Leave tickers empty to return every symbol in the files (capped by maxResults). Set monitor: true on a schedule to emit only newly published (ticker, settlement_date) rows.

Output fields

FieldDescription
symbolUppercased ticker
cusipCUSIP from the SEC FTD file
descriptionIssuer / company name
settlement_dateSEC settlement date (YYYY-MM-DD)
fails_quantityTotal fails-to-deliver shares (SEC CNS aggregate)
pricePrior-day close from the FTD file (null when SEC value is .)
fails_delta / fails_pct_changeChange vs the ticker's prior period
fails_trailing_avgAverage fails over the prior lookback periods
fails_spikeTrue when fails > spikeMultiplier x trailing average
short_interest / short_interest_prevFINRA consolidated (OTC) short-interest shares
short_interest_delta / short_interest_pct_changeChange vs the prior FINRA cycle
days_to_coverFINRA days-to-cover (short interest / avg daily volume)
short_pct_floatAlways null — float is not in the FINRA file (documented caveat)
short_interest_spikeShort-interest spike flag
avg_daily_volumeFINRA average daily volume
sourcesWhich disclosures contributed (e.g. ["SEC FTD", "FINRA Short Interest"])

Use as an MCP tool

This actor is callable by AI agents (Claude, Cursor, etc.) via mcp.apify.com.
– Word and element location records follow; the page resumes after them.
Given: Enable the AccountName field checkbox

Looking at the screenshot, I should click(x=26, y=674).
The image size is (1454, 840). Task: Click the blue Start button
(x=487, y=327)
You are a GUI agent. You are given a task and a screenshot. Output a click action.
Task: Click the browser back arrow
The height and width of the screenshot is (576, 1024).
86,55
The field-level output descriptions make it a clean, chainable tool: an agent can pass tickers + a lookback and get back a structured fails/short-interest time series with spike flags to reason over — no scraping, no unzip, no CSV parsing.

Sources & caveats

  • SEC Fails-to-Deliver (FTD) — semi-monthly ZIP files at https://www.sec.gov/files/data/fails-deliver-data/cnsfails{YYYYMM}{a|b}.zip, each containing a pipe-delimited .txt (SETTLEMENT DATE | CUSIP | SYMBOL | QUANTITY (FAILS) | DESCRIPTION | PRICE). The SEC requires a descriptive User-Agent; this actor sets one. Files are decompressed in-actor with the tiny pure-JS fflate library. The a file (first half of a month) publishes ~end of that month; the b file (second half) ~the 15th of the next month, so the newest period may not yet exist — the actor skips not-yet-published files gracefully.
  • FINRA consolidated short interest — bi-monthly keyless CSV at https://cdn.finra.org/equity/otcmarket/biweekly/shrt{YYYYMMDD}.csv. Caveat: this CDN file covers OTC-market equities; exchange-listed short interest is not in this particular file, so a ticker may have FTD data but no short-interest row. Float is not published, so short_pct_float is always null. Short interest is opt-in (includeShortInterest) and you supply the FINRA settlement dates.
  • Neither source guarantees accuracy or timeliness; both are official disclosures republished as-is with added transform. Values can be revised by the publisher.

FAQ

Is this a short interest API? Yes — it exposes SEC fails-to-deliver plus FINRA short interest as a normalized per-ticker JSON/CSV time series.

Where does fails-to-deliver data come from? The SEC's official Fails-to-Deliver dataset (NSCC CNS aggregate), published semi-monthly.

How is a "spike" defined? A period is flagged when its fails (or short interest) exceeds spikeMultiplier times the ticker's trailing average over the prior lookback periods. Default multiplier is 3.

Can I monitor for new data automatically? Yes — run on an Apify schedule with monitor: true to emit only newly published (ticker, settlement_date) records.

Is this investment advice? No. It is market-structure data and simple arithmetic on public filings. Nothing here is a recommendation.

Pricing

Pay-per-result: you pay per record returned (one merged (ticker, settlement_date) row = one result). Empty results cost only the tiny actor start.